Co-op A: A set of annual goals (this year, a total of four) are developed by the board’s human resource committee and the general manager and are approved by the full board. Some goals are measurable, based on reaching certain financial indicators, while others are based on completion of projects (e.g., a business plan, a professional development plan for department managers, etc.). The bonus is paid out in quarterly increments, subject to the general manager’s progress toward the goals. This is evaluated in a written report from the general manager to the HR committee, which then recommends to the board whether to approve the payout for the quarter. This general manager says, “I like this system, and I am motivated to achieve the goals set forth. Having the extra incentive works for me, too! This year, the bonus amount works out to be about 16.5 percent of my annual salary.”

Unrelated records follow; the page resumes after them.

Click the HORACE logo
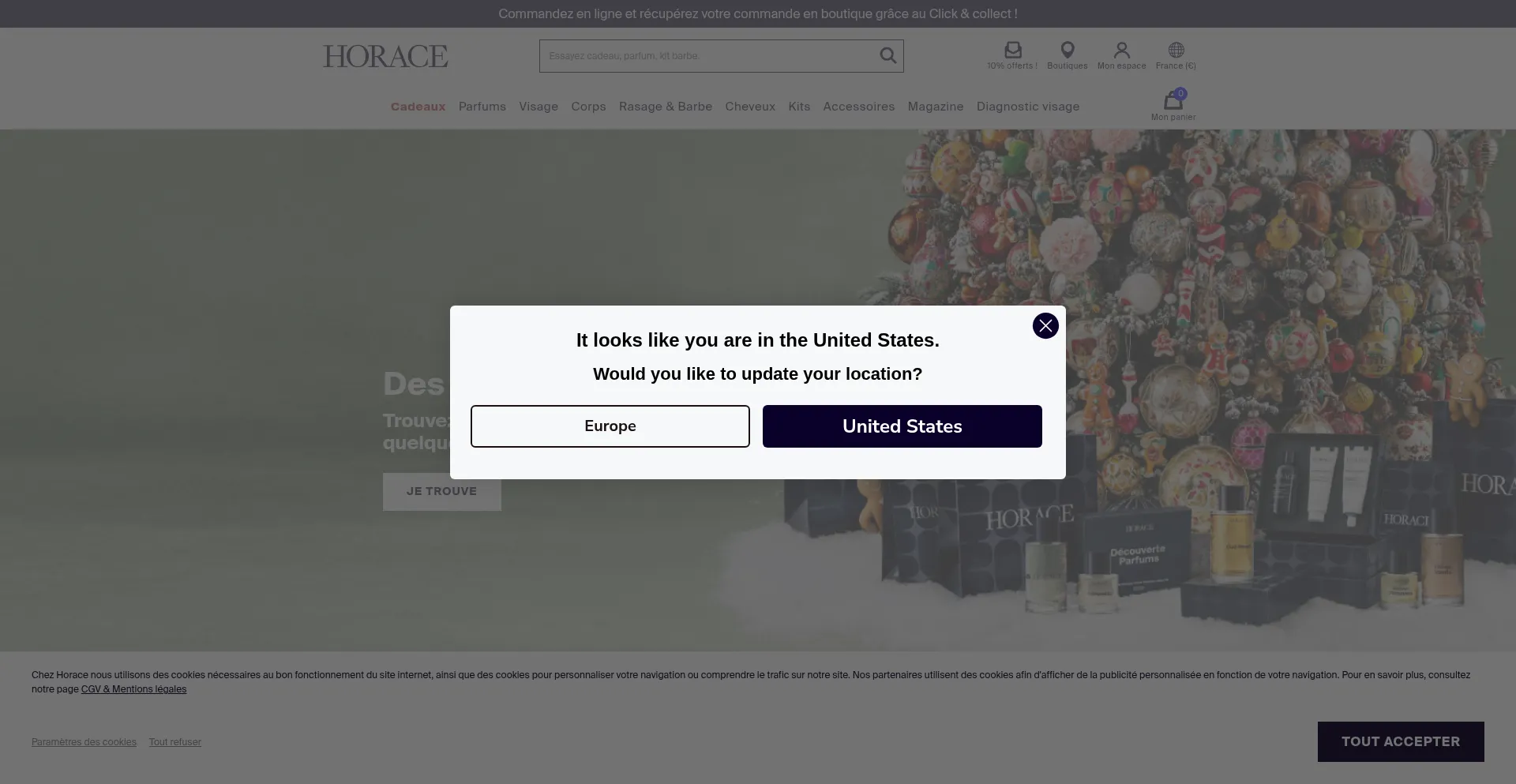The width and height of the screenshot is (1516, 784). tap(385, 56)
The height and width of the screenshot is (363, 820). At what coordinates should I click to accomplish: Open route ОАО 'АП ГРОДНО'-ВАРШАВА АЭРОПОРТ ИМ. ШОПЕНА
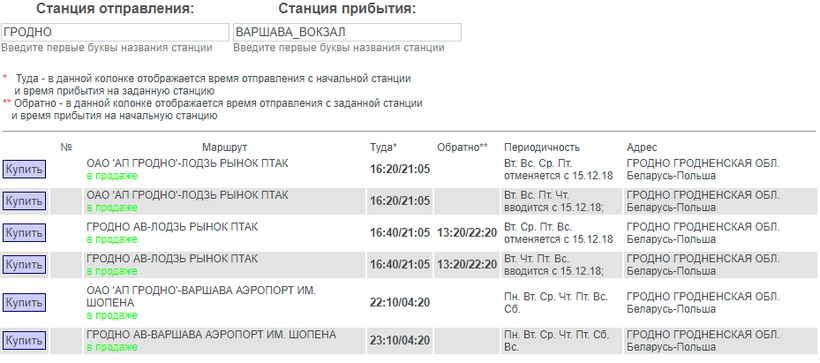tap(201, 296)
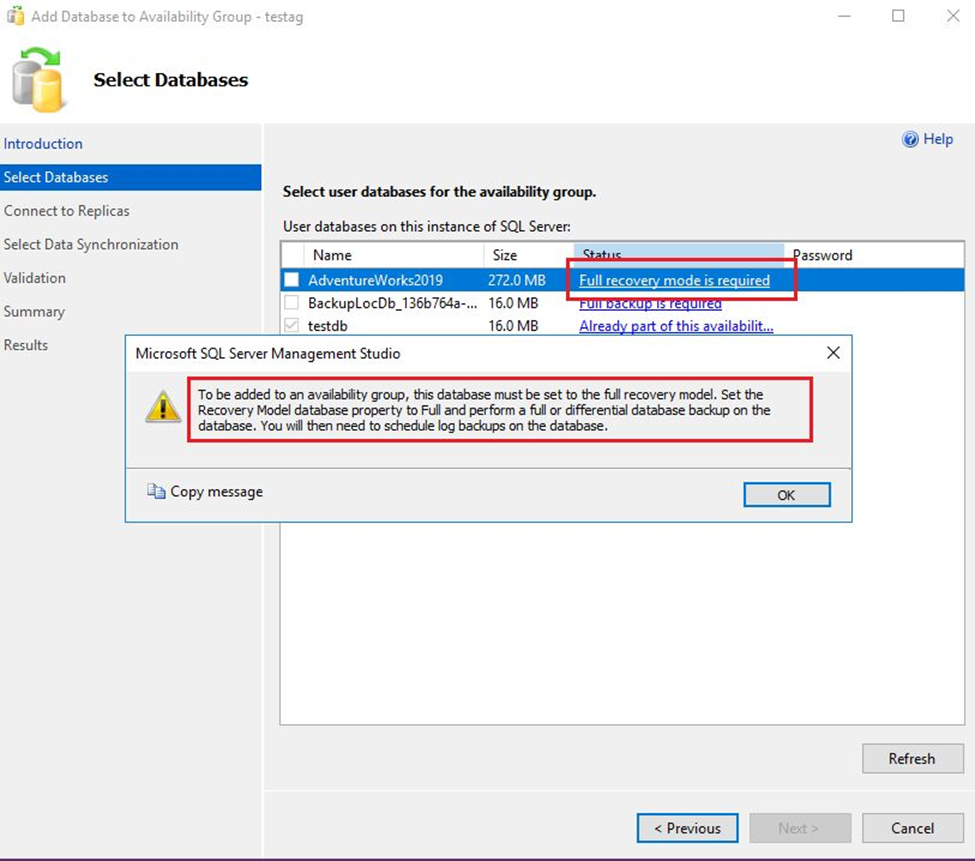Select the Select Databases wizard step
Viewport: 975px width, 861px height.
coord(56,177)
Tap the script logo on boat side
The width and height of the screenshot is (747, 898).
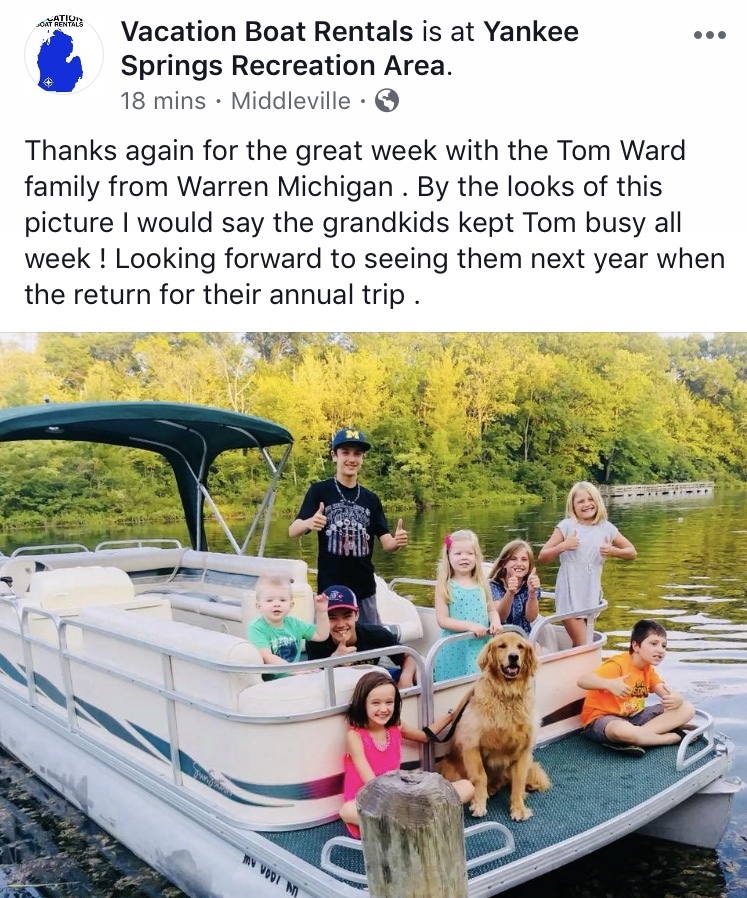click(213, 780)
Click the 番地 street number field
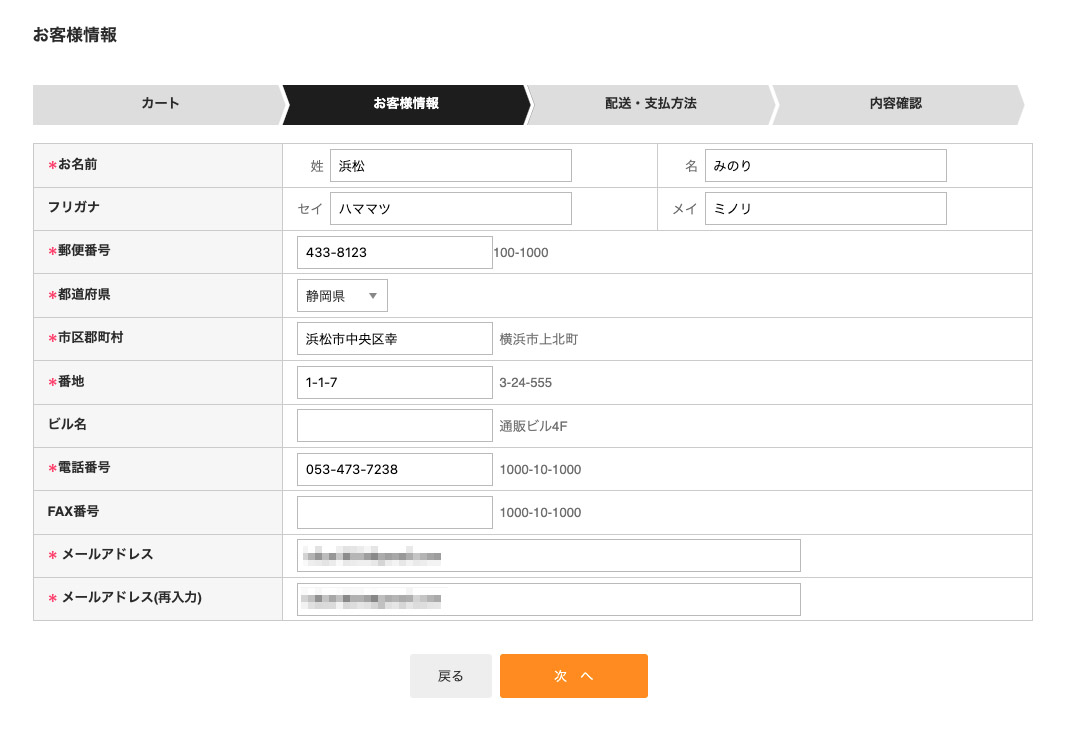1067x743 pixels. (394, 383)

Co-op B: If at fiscal year end all the requirements of the Financial Conditions Report are met, the general manager gets 5 percent of the profits after taxes, capped at 15 percent of base salary. Up until now, this has been a satisfactory arrangement. However, this co-op is going into a major expansion. This general manager says, “My concern is that going into the new store and working extremely hard in year one and beyond, I could potentially make less (because I would receive no bonus in year one, given the current formula) than I have been making now.”
As we have seen in previous Cooperative Grocer surveys, co-ops that undergo expansions typically take two years to regain profitability. During and after an expansion, the general manager works longer hours, develops new skills, and carries heavier responsibilities. But bonuses don’t have to be based on profit. Sometimes it’s easy to get confused between how a bonus is earned and how it is paid. In years of no profit, the bonus can come from cumulative retained earnings, a different pot of money than annual net earnings.

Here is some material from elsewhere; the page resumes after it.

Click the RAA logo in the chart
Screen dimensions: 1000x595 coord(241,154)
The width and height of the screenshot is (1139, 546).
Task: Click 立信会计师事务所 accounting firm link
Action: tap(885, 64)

Co-op C: The general manager is eligible for a cash bonus of up to 25 percent of base salary: 10 percent based upon financial performance and 15 percent based upon success in achieving annual strategic goals. In addition, this general manager receives deferred compensation. The co-op invests $5,000 a year into a life insurance policy and an additional $5,000 annually with every million dollar increase in sales between the first year and the manager’s retirement (or leaving the co-op.) The manager will be fully vested after seven years of employment. In the event of the manager’s death or leaving the co-op prior to retirement, the co-op would split the insurance payout with the manager or his or her heirs.

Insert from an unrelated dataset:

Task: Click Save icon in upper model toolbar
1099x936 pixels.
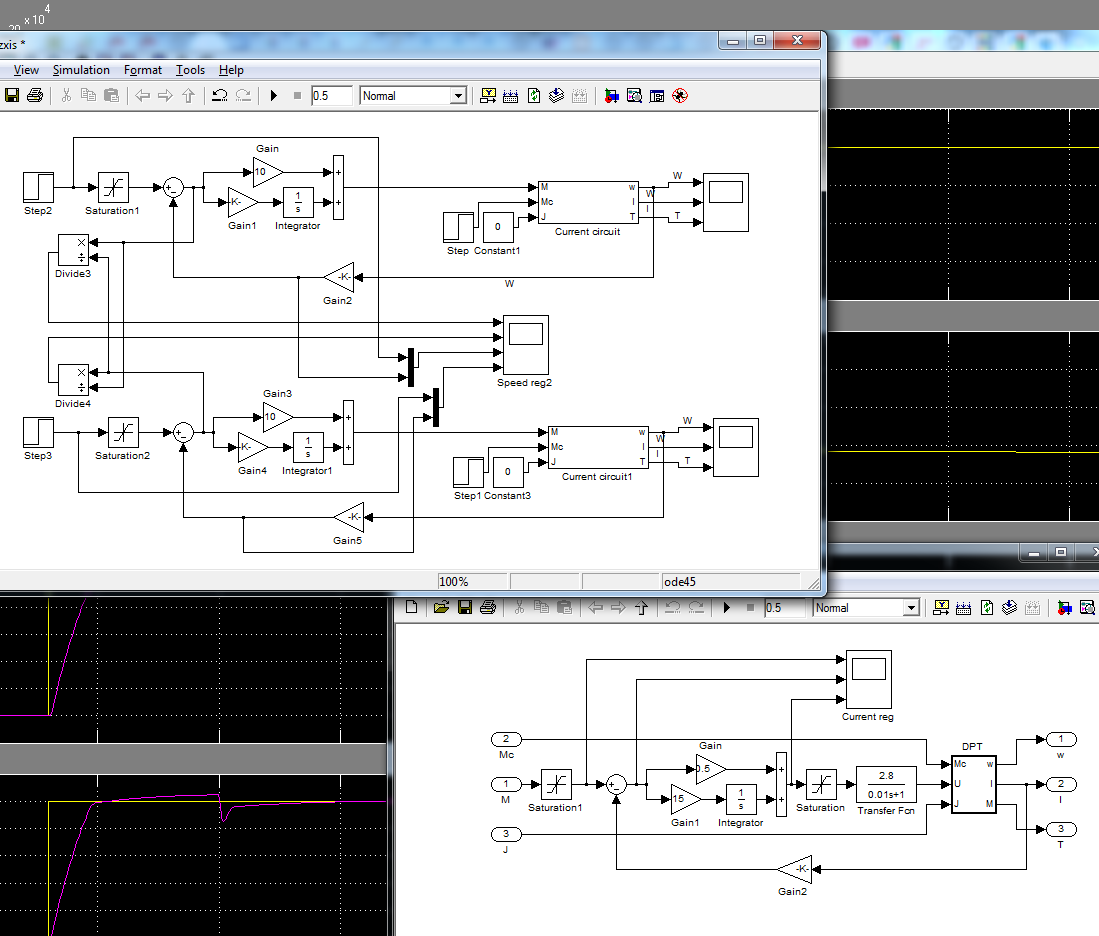Action: click(x=12, y=96)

What these three co-ops share in common is the active participation of the general manager in the development of the compensation plan. All three managers, incidentally, are women. They all acknowledged that asking for money made them uncomfortable. Yet, as one said, “It was really hard to stick up for myself, but it was clear that no one else was going to.”
In conclusion, my advice is: General managers—take the initiative! Propose a plan that is motivating and fair to you. Boards—invite your general managers to participate with you in the development of a compensation plan that is fair to them and fair to the co-op.